- _REQUEST_: Duplicate the rows from the line with "Select Add Masters... in context menu" up to and including the line with "pyautogui.click(x=142, y=340)", and leave the pictures out of your answer.

- _GIVEN DATA_:

============

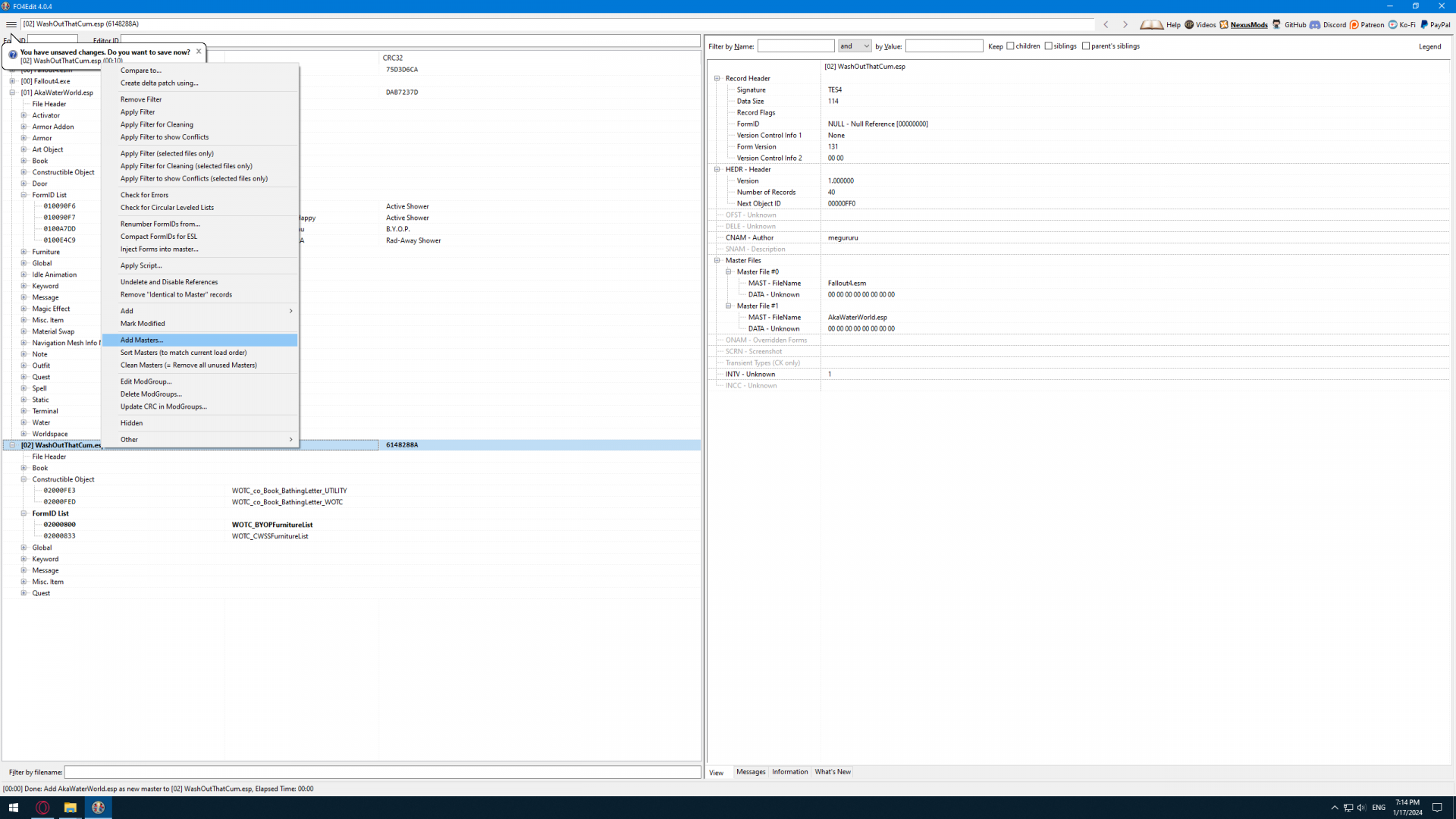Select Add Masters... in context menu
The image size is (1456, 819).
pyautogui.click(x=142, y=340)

============

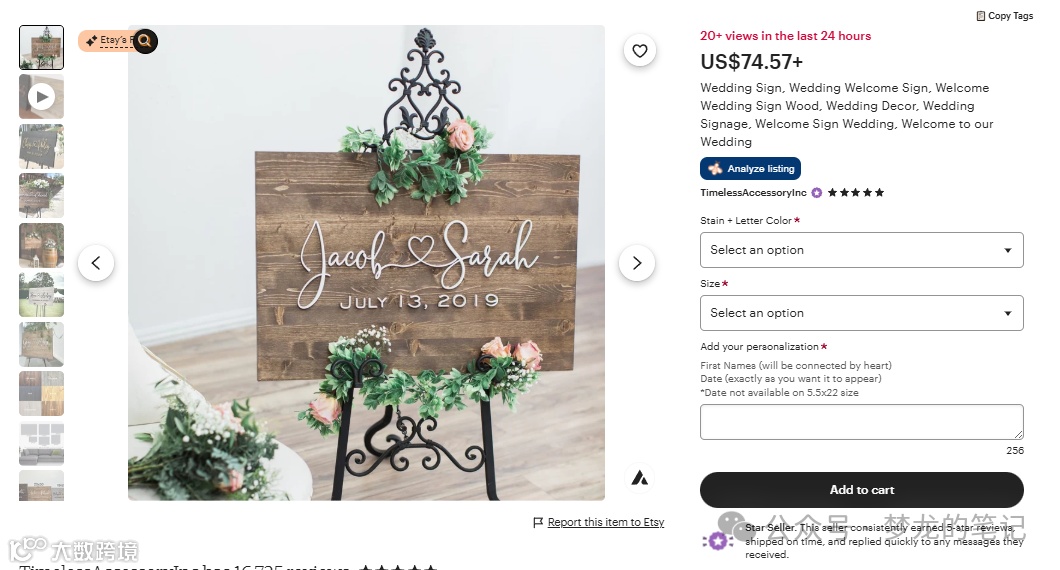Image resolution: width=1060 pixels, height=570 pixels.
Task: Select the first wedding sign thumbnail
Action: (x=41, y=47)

============

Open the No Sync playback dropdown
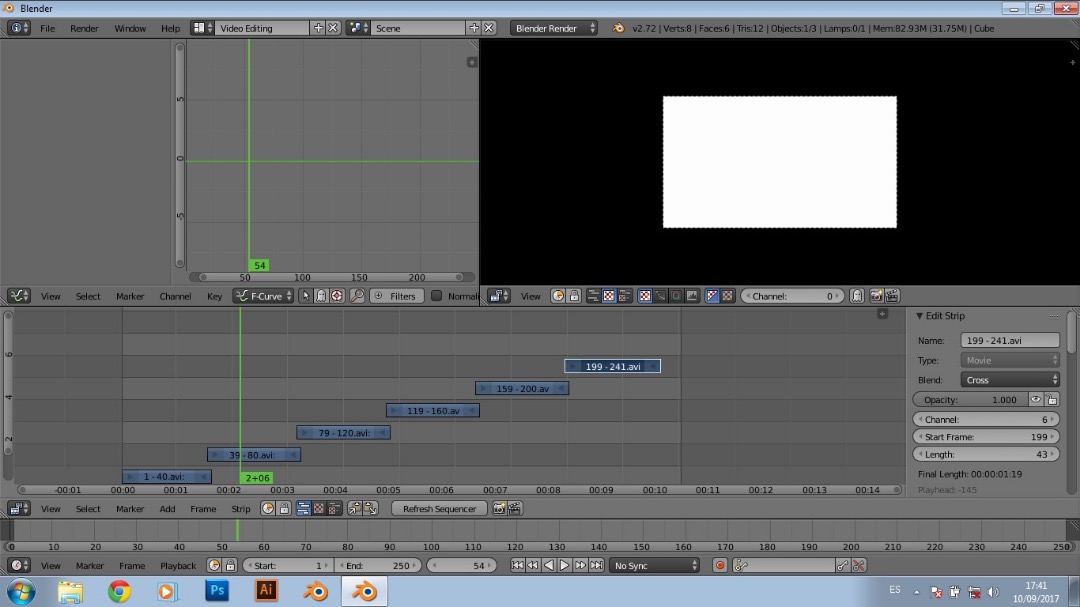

============

- _PROBLEM SOLUTION_:
Select Add Masters... in context menu
The image size is (1456, 819).
pyautogui.click(x=142, y=340)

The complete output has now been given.